By my records it has been well over a month since I have given a Chutzpah of the Week award for a positive connotation of chutzpah. So, while it is very early in the week, the positive circumstances behind this particular act of chutzpah compel me to recognize it in the best possible light. The award goes to Professor David Mumford of Brown University, who, along with fellow algebraic theorists Pierre Deligne and Phillip Griffiths, both from Princeton University, won this year's $100,000 Wolf Foundation Prize for Mathematics. As the coverage of this story on Al Jazeera English reports, this is an Israeli award:
The Israel-based foundation was established by Ricardo Wolf, a German-born inventor, diplomat and philanthropist who was Cuba's representative to Israel, where he died in 1981.
Needless to say, Al Jazeera does not specialize in reporting on advances in the world of higher mathematics; and that is where the chutzpah enters the picture. Interviewed about the award by the Israeli newspaper Haaretz, Mumford made the following declaration:
I decided to donate my share of the Wolf Prize to enable the academic community in occupied Palestine to survive and thrive. I am very grateful for the prize, but I believe that Palestinian students should have an opportunity to go elsewhere to acquire an education. Students in the West Bank and Gaza today do not have an opportunity to do that.

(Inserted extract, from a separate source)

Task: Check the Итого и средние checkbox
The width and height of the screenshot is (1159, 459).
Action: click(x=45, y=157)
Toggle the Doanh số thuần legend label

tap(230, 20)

Taking $33,333 from an Israeli foundation and immediately transferring it to Bir Zeit University (the "academic community" that Mumford selected, located in the West Bank) would be chutzpah enough for someone whom Al Jazeera English claims "did not see himself as a political person." However, Mumford used his Haaretz interview to stress the importance of his motives:
The achievements I accomplished in mathematics were made possible thanks to my being able to move freely and exchange ideas with other scholars. It would not have been possible without an international consensus on an exchange of ideas. Mathematics works best when people can move and get together. That's its elixir of life. But the people of occupied Palestine don't have an opportunity to do that. The school system is fighting for its life, and mobility is very limited.
When I visited Israel in 1995, there was a feeling of hope, but that is not the situation today. Education for people in the occupied territories gives them a future. The alternative is chaos. I have tremendous regard for Israel, which is without a doubt a major force in the mathematics world. But unfortunately, the Palestinians cannot take part in this prosperity.
For the record the last time I was in Israel was in 1994 for the 12th IAPR International Conference on Pattern Recognition in Jerusalem. There had been a terrorist bombing on Jerusalem's "Restaurant Row" the day before I arrived. My wife had been nervous about my attending the conference and was determined that I should venture no further than my hotel after that news broke. I cannot say I experienced any strong feeling of hope, nor can I say that things changed very much over the following year. However, while I may not agree with Mumford's perceptions, I certainly honor his intentions and am delighted that he was able to achieve them with an element of chutzpah that managed to penetrate the Israeli press!